The Amoral World of Wall Street Confirmed
A survey released yesterday by Lubaton Sucarow, a law firm, comes to the conclusion that, “Wall Street’s future leaders–the young professionals who will one day assume control of the trillions of dollars that the industry manages—have lost their moral compass, accept corporate wrongdoing as a necessary evil and fear reporting this misconduct.” The survey also tells us that:
- · 52% of them felt it was likely that their competitors have engaged in unethical or illegal activity to gain an edge in the market; 24% felt employees at their own company likely have engaged in misconduct to get ahead.
- · 23% of respondents indicated that they had observed or had firsthand knowledge of wrongdoing in the workplace.
- · 29% of respondents believed that financial services professionals may need to engage in unethical or illegal activity in order to be successful.
- · 26% of the respondents believed the compensation plans or bonus structures in place at their companies encourage employees to compromise ethical standards or violate the law.
- · 24% of respondents likely would engage in insider trading to make $10 million if they could get away with it. The figure is 38% for individuals with 10 years or less in the industry.
- · 28% of respondents felt that the financial services industry does not put the interests of clients first.
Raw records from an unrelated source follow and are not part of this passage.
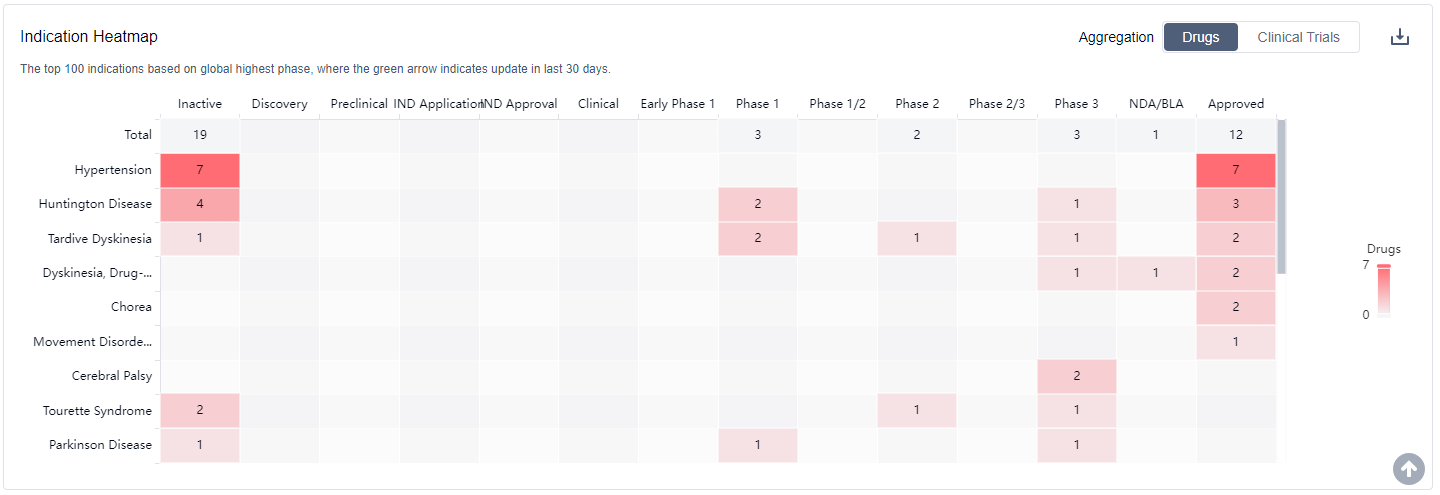Click the Approved column header
The height and width of the screenshot is (495, 1440).
1236,104
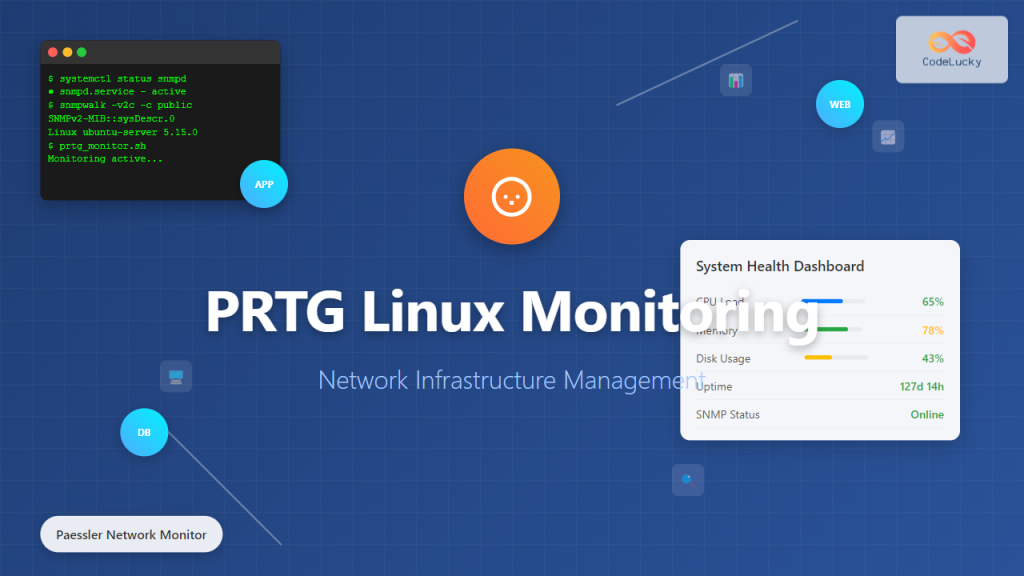Viewport: 1024px width, 576px height.
Task: Click the orange circular monitor icon
Action: point(511,196)
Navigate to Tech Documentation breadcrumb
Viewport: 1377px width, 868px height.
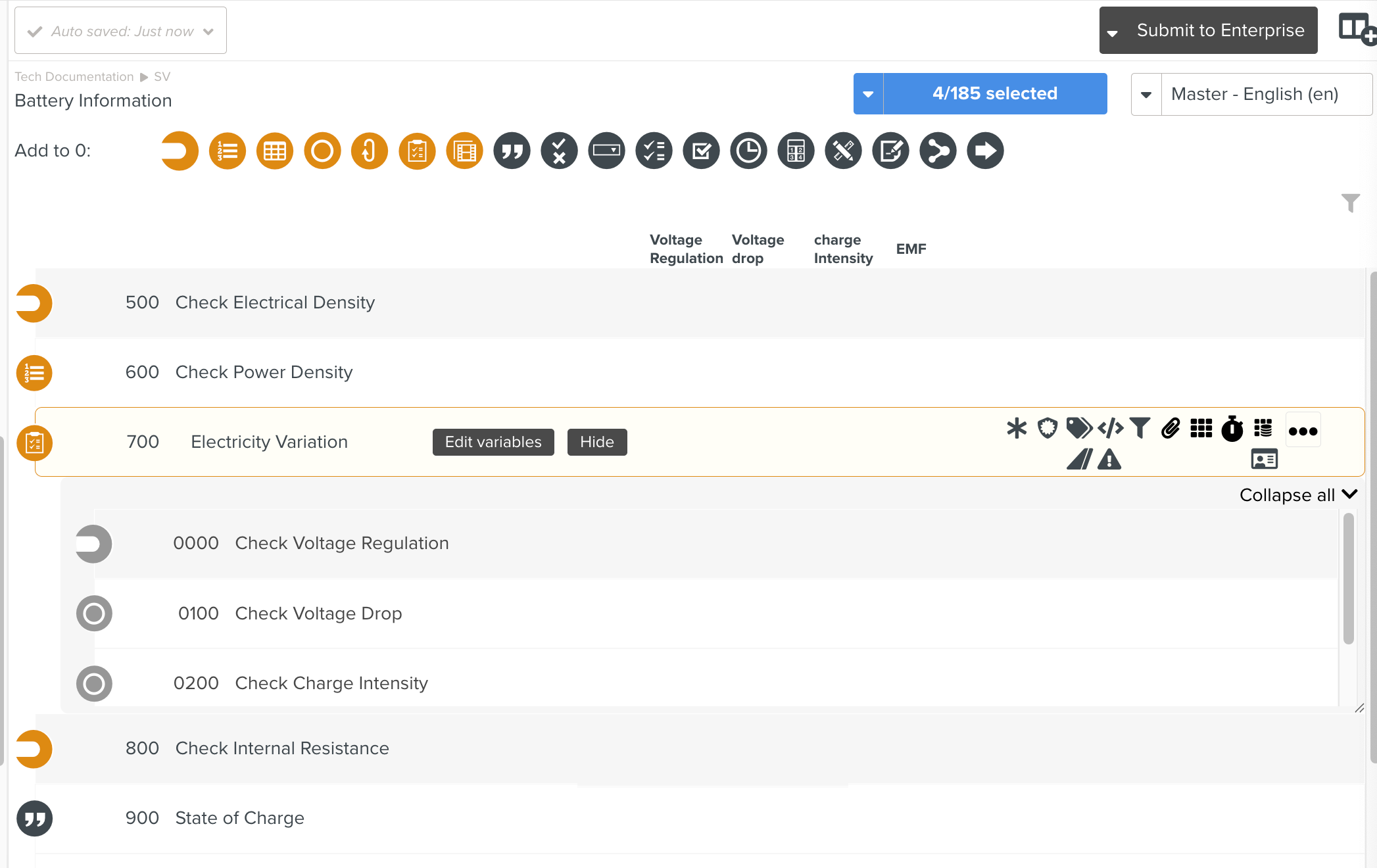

Despite all these troubling results, the survey’s authors try to find a glimmer of hope because the respondents expressed a “heightened confidence in the regulatory authorities that oversee the financial marketplace.”
|Boston Business (1999)|
You shouldn’t be shocked by these results. As I’ve written over the better part of a year, it takes an amoral framework to succeed in this business because it’s about nothing other than making money. Despite all sorts of statements from Wall Street about its critical value to our economy, Wall Street doesn’t serve any higher purpose than facilitating the creation of wealth, especially for its insiders. As a result, you ought to expect that ethics play little, if any, role for many of its participants. If Wall Street can find some way to make money, they’ll discover a way to bend the law (or get the regulators to change the law) in order to achieve their purpose. Ethics seldom figures into the calculus.
The survey was intended to gauge the status of Wall Street ethics after the credit crisis. How can anyone be surprised that Wall Street’s ethical standards haven’t improved? No major figure responsible for the credit crisis has been indicted. Dodd-Frank, the major financial reform of our generation, is a set of laudable principles that were watered down by Congress and then drilled full of loopholes by the regulators. In short, there was absolutely no reason for Wall Street to have seriously re-examined it culture, let along change it.
The so-called glimmer of hope, cited by the report, is preposterous. Although the SEC and its kindred agencies will churn out thousands of pages of regulations, the major players on Wall Street know that the SEC is on a three foot leash, and they’re standing four feet away. Unless you are the rare mid-level marketer like Fabrice Tourre, the Goldman Sachs employee who said too much in his emails, you haven’t got much to worry about. Mr. Tourre is on trial at the moment. So while the regulators may have been give a louder bark and even sharper teeth, they don’t have the wherewithal to use them. In fact, Wall Street is spending millions of dollars on Congressional and Presidential campaigns and employing the best lobbyists on K Street to make sure that the leash is always too short.
We had an opportunity in 2008-2009 to make some changes in Wall Street’s behavior. Now we can only wait for the next ethical lapse to push us to the economic precipice. I’m betting we’ll let Wall Street get away with it again.